Doctor Sleep understands all of this. It is certainly a sequel to The Shining, focusing on the young son of the original film named Danny, who's now going by Dan (Ewan McGregor) and is far from the bright–eyed, slightly terrifying kid that we saw all those years ago at the Overlook Hotel. He is a depressed alcoholic, scarred from the events of the first film, and consistently drinks himself into a stupor in order to both remember and forget his father. He moves from New Jersey to a little town in New Hampshire to start fresh, and from there gets tangled into a much larger plot involving the True Knot, a group of powerful bounty–hunters led by Rose the Hat (Rebecca Ferguson) who are killing children to harvest their “shine.” They specifically seek to target Abra (Kyleigh Curran), a young girl with immense power, just like Danny used to have.

Courtesy of Warner Bros. Pictures

The problem with Doctor Sleep is that it doesn't understand how Kubrick adapted the plot of Stephen King's novel so well—by cutting some of it out. King notoriously hated Kubrick’s adaptation, claiming that it wasn’t “warm enough” and failed to understand his novel. Doctor Sleep, on the other hand, seeks to put the two great minds together—Kubrick and King—to form a scary, suspenseful horror that closely follows its source material. This entails treks across the large, vast continent of North America, three separate concurrent plotlines, gory torture, and silly CGI eyes. 

In sticking to King’s text, the universe becomes too large and is far from frightening. In fact, Doctor Sleep is not so much a horror movie as it is a thriller with an action plot—much of the film is about a physical race against the bad guys. What made The Shining so scary was its confined nature—the suffocating feeling of being in the Overlook with no one to hear you or save you.
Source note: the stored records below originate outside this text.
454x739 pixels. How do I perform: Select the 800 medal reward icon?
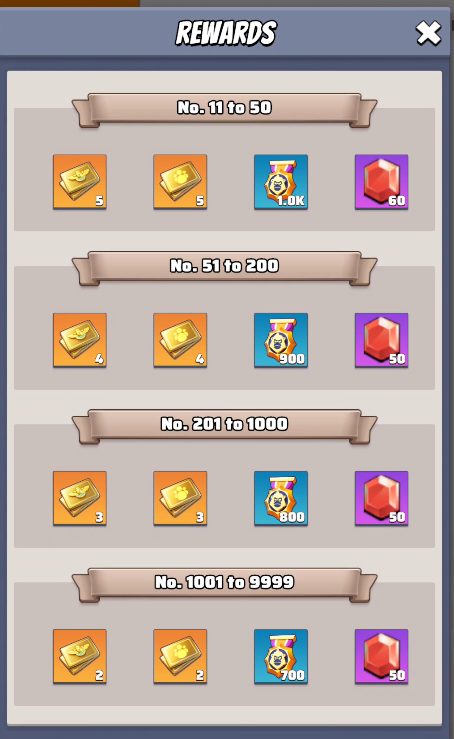281,498
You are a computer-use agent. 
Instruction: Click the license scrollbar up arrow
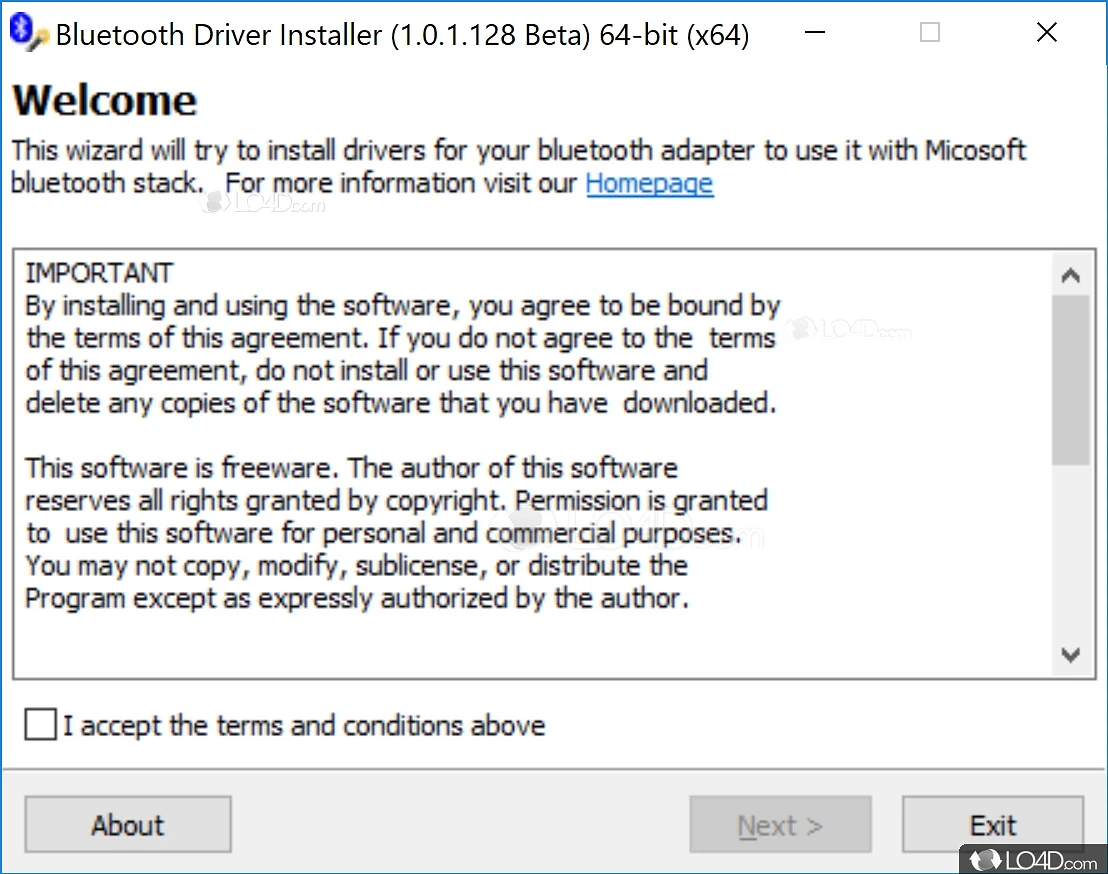click(x=1071, y=275)
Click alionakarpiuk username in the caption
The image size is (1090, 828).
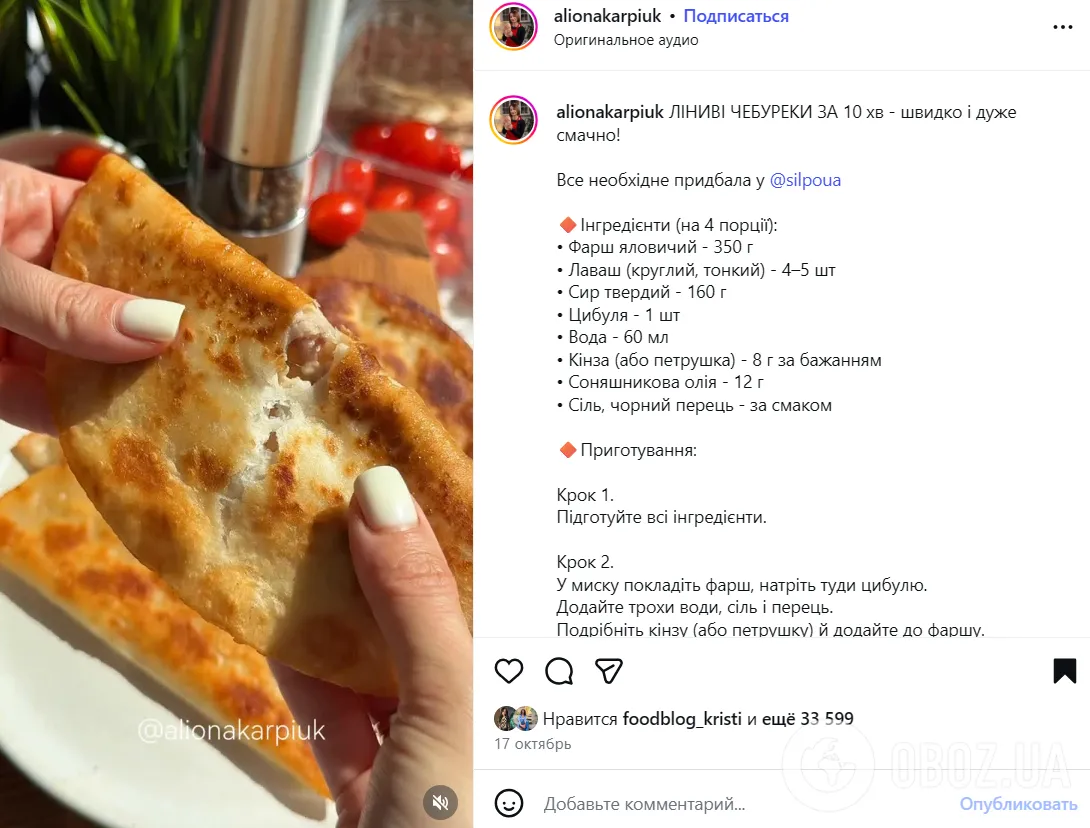[x=610, y=112]
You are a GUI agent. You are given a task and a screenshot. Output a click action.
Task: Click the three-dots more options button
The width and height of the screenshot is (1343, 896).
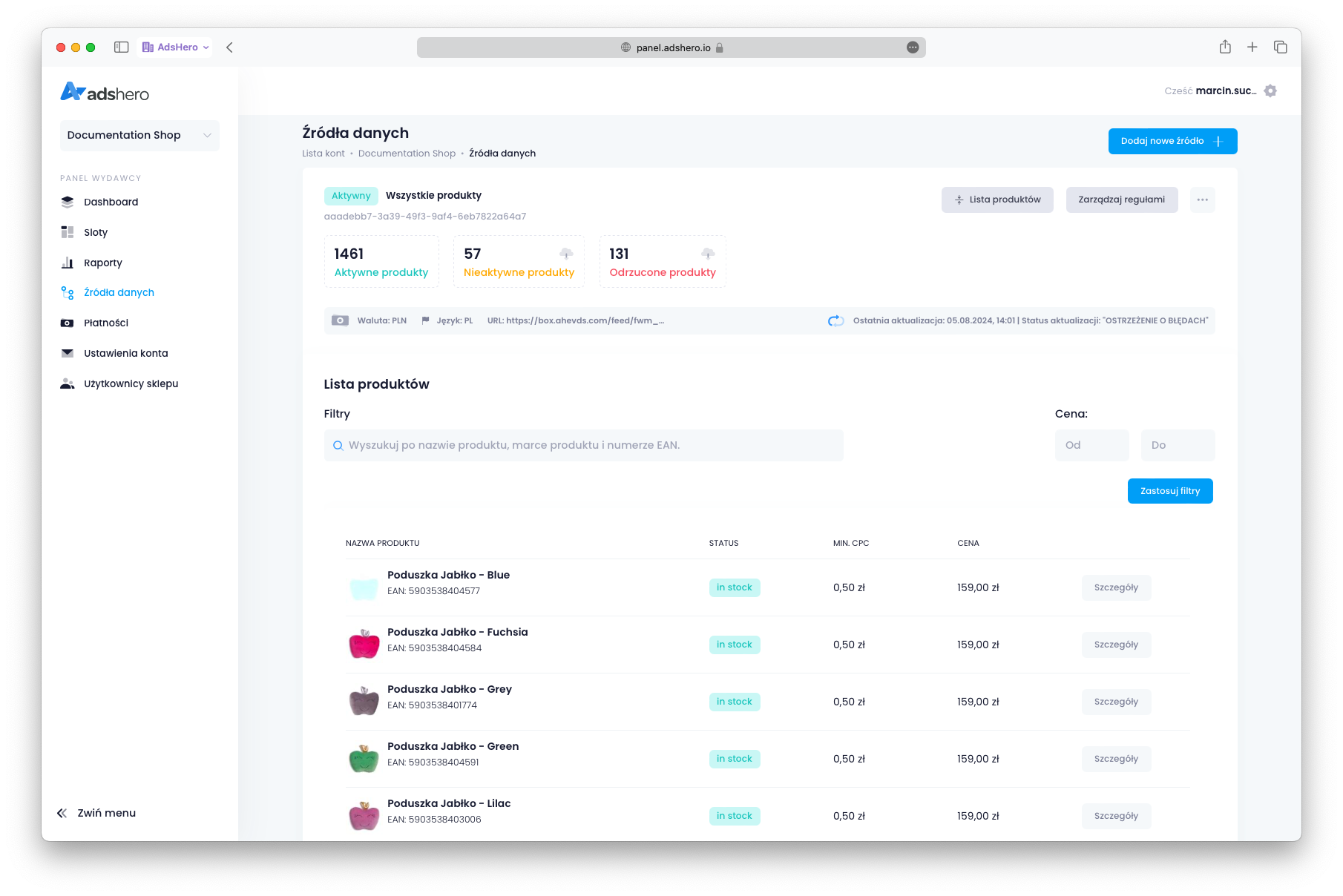coord(1202,200)
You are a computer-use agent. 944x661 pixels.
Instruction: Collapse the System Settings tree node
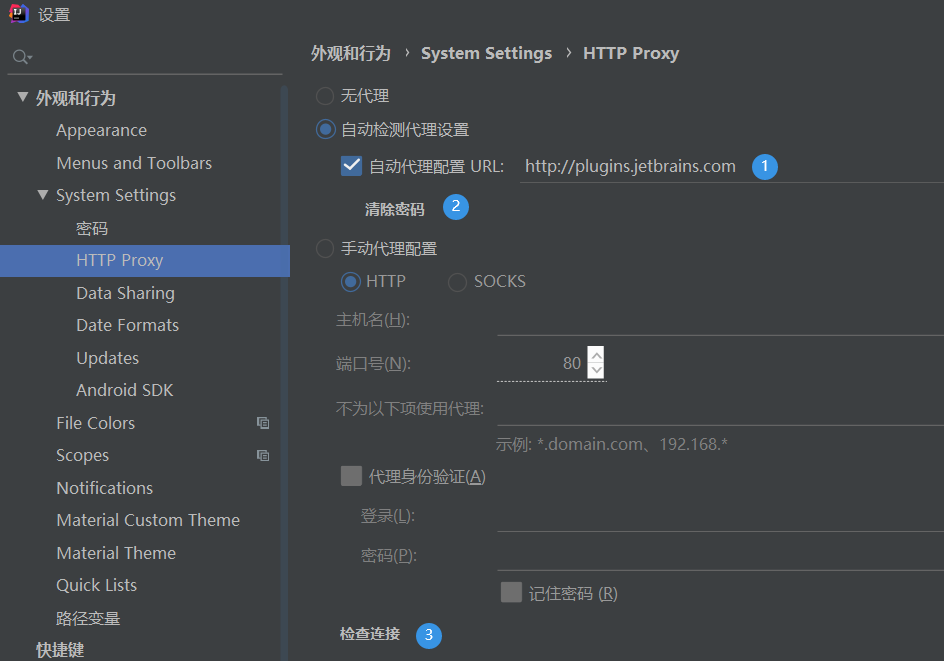42,195
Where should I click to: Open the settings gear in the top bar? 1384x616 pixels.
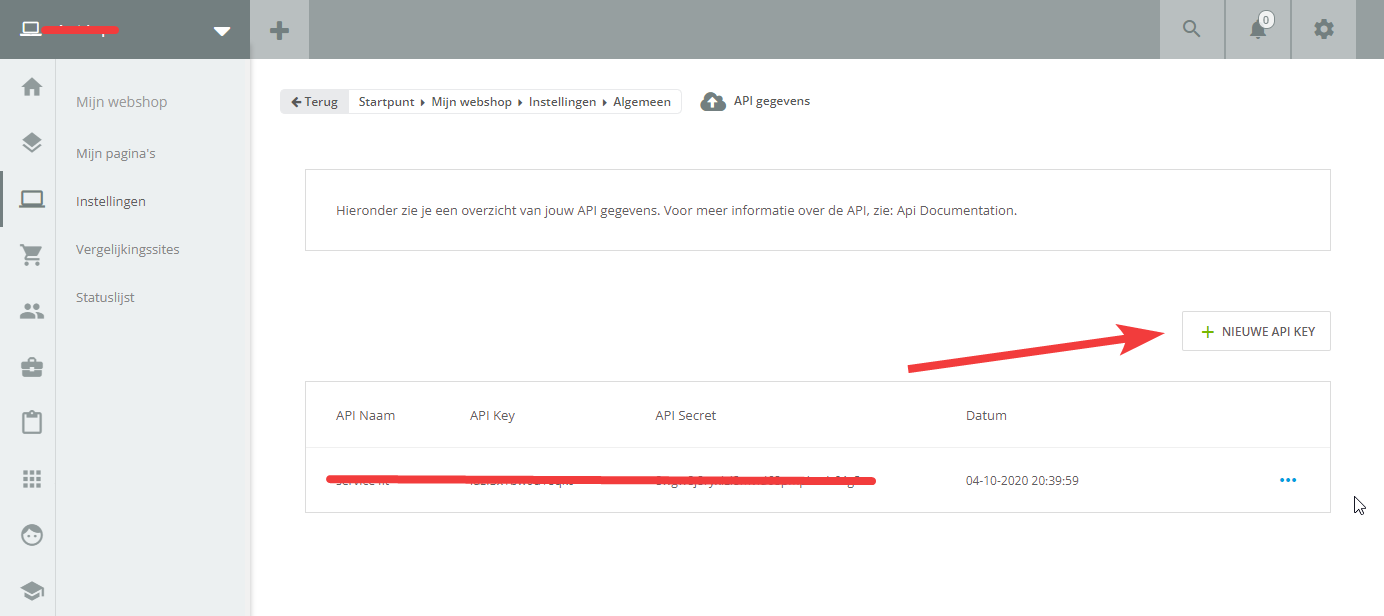[1324, 29]
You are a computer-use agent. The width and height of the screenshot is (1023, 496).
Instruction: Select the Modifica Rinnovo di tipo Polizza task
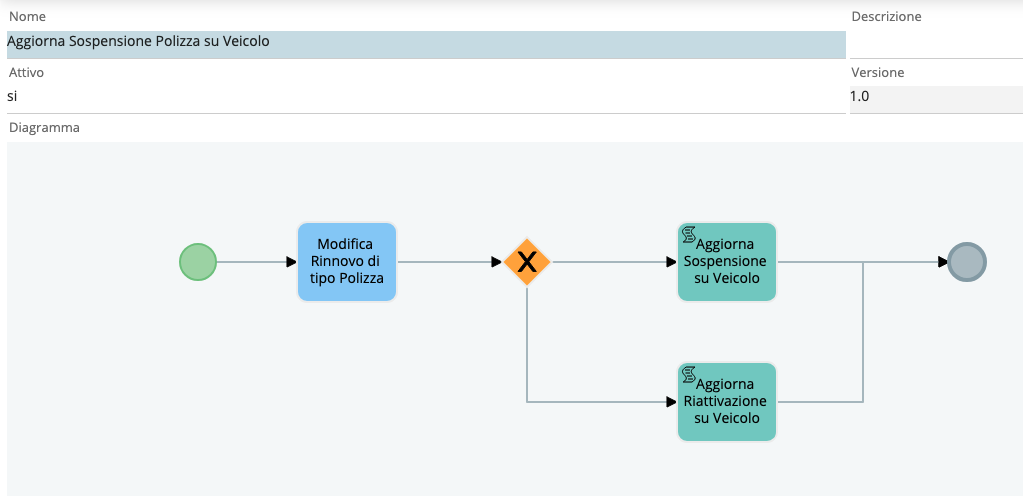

The greatest frights of the original are not about how spooky a corpse looks when it’s half–decomposed. They’re about the uncanny—things appearing where they shouldn’t, your own mind turning against you, and those you trust no longer seeming so trustworthy. In this new movie, with a vast expanse of land to run away in and real, physical villains, the psychological horror just isn't there.

However, this problem of the great big world and the cheesy villains are solved wonderfully by the third act, where our heroes return to the same Overlook hotel of The Shining. Here, director Mike Flanagan reveals himself to be a devoted fan of The Shining—every set, every carpet tile, and every camera shot is a perfect, refreshed mirror of Kubrick’s original. The iconic scene where Jack (Jack Nicholson) swings an axe into the bathroom where Wendy (Shelley Duvall) is hiding is redone, but with Henry Thomas as Jack and Alex Essoe as Wendy instead. A famous scene in the Gold Room is revamped, but with Danny in the place of his crazed father. Shockingly, instead of just regurgitating what made The Shining famous, Doctor Sleep actually contributes original content to the story. Danny’s fear of becoming like his dad, Danny’s trauma from having witnessed the bath woman at age five, and Danny’s desire to become better while struggling with loving his father deep down. Doctor Sleep introduces new themes to its source material and does so with incredible care, interweaving the old with the new.

Courtesy of Warner Bros. Pictures

Flanagan throws little Easter eggs into Doctor Sleep—a house has the address “1980,” in reference to the year The Shining came out; an office is modeled like one from the original film; the transitions are done in the slow–fade style that was peppered throughout Kubrick’s masterpiece. Doctor Sleep, like The Shining, is a movie meant to be watched more than once. 

Overall, Doctor Sleep is an exciting movie to watch if you liked The Shining. Flanagan’s care in recreating the set, and even McGregor’s performance as Danny harkening back to Jack Nicholson, shows a great love for the movie's prequel. If you liked The Shining enough to care about where its characters ended up, then Doctor Sleep is here for you.